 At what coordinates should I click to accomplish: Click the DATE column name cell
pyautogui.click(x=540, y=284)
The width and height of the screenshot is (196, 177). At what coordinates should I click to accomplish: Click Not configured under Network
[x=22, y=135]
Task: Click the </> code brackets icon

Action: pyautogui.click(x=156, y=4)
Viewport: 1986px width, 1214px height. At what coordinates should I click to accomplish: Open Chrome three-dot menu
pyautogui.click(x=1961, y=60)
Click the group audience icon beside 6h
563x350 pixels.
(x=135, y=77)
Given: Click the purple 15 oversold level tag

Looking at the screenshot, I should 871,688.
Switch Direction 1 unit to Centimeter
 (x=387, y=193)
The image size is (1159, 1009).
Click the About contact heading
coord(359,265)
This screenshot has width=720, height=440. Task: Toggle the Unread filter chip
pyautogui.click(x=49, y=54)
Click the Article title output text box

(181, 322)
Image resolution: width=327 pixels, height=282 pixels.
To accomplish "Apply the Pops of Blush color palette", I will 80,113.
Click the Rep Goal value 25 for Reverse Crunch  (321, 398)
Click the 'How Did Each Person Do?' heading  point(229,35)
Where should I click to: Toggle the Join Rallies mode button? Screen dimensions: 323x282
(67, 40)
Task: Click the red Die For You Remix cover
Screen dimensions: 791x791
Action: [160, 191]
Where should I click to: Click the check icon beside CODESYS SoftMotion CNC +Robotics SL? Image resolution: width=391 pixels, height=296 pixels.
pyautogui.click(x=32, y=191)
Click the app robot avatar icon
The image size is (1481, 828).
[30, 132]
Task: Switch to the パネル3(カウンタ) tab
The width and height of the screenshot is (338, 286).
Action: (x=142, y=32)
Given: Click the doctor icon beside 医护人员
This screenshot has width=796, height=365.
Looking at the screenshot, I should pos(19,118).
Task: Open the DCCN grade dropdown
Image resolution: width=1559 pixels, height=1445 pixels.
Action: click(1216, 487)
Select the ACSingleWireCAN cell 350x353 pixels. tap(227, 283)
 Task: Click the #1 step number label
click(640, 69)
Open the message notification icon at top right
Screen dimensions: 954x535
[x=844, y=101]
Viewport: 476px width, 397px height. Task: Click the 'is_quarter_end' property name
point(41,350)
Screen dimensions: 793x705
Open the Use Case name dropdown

######

- **What needs to be done**
Can you format every line of the material above as a JSON list of strings, one string per line, with blank lines left out?

- **Final result**
[
  " At what coordinates should I click to accomplish: Click the DATE column name cell",
  "pyautogui.click(x=540, y=284)",
  "The width and height of the screenshot is (196, 177). At what coordinates should I click to accomplish: Click Not configured under Network",
  "[x=22, y=135]",
  "Task: Click the </> code brackets icon",
  "Action: pyautogui.click(x=156, y=4)",
  "Viewport: 1986px width, 1214px height. At what coordinates should I click to accomplish: Open Chrome three-dot menu",
  "pyautogui.click(x=1961, y=60)",
  "Click the group audience icon beside 6h",
  "563x350 pixels.",
  "(x=135, y=77)",
  "Given: Click the purple 15 oversold level tag",
  "Looking at the screenshot, I should 871,688.",
  "Switch Direction 1 unit to Centimeter",
  " (x=387, y=193)",
  "The image size is (1159, 1009).",
  "Click the About contact heading",
  "coord(359,265)",
  "This screenshot has width=720, height=440. Task: Toggle the Unread filter chip",
  "pyautogui.click(x=49, y=54)",
  "Click the Article title output text box",
  "(181, 322)",
  "Image resolution: width=327 pixels, height=282 pixels.",
  "To accomplish \"Apply the Pops of Blush color palette\", I will 80,113.",
  "Click the Rep Goal value 25 for Reverse Crunch  (321, 398)",
  "Click the 'How Did Each Person Do?' heading  point(229,35)",
  "Where should I click to: Toggle the Join Rallies mode button? Screen dimensions: 323x282",
  "(67, 40)",
  "Task: Click the red Die For You Remix cover",
  "Screen dimensions: 791x791",
  "Action: [160, 191]",
  "Where should I click to: Click the check icon beside CODESYS SoftMotion CNC +Robotics SL? Image resolution: width=391 pixels, height=296 pixels.",
  "pyautogui.click(x=32, y=191)",
  "Click the app robot avatar icon",
  "The image size is (1481, 828).",
  "[30, 132]",
  "Task: Switch to the パネル3(カウンタ) tab",
  "The width and height of the screenshot is (338, 286).",
  "Action: (x=142, y=32)",
  "Given: Click the doctor icon beside 医护人员",
  "This screenshot has width=796, height=365.",
  "Looking at the screenshot, I should pos(19,118).",
  "Task: Open the DCCN grade dropdown",
  "Image resolution: width=1559 pixels, height=1445 pixels.",
  "Action: click(1216, 487)",
  "Select the ACSingleWireCAN cell 350x353 pixels. tap(227, 283)",
  " Task: Click the #1 step number label",
  "click(640, 69)",
  "Open the message notification icon at top right",
  "Screen dimensions: 954x535",
  "[x=844, y=101]",
  "Viewport: 476px width, 397px height. Task: Click the 'is_quarter_end' property name",
  "point(41,350)",
  "Screen dimensions: 793x705",
  "Open the Use Case name dropdown"
]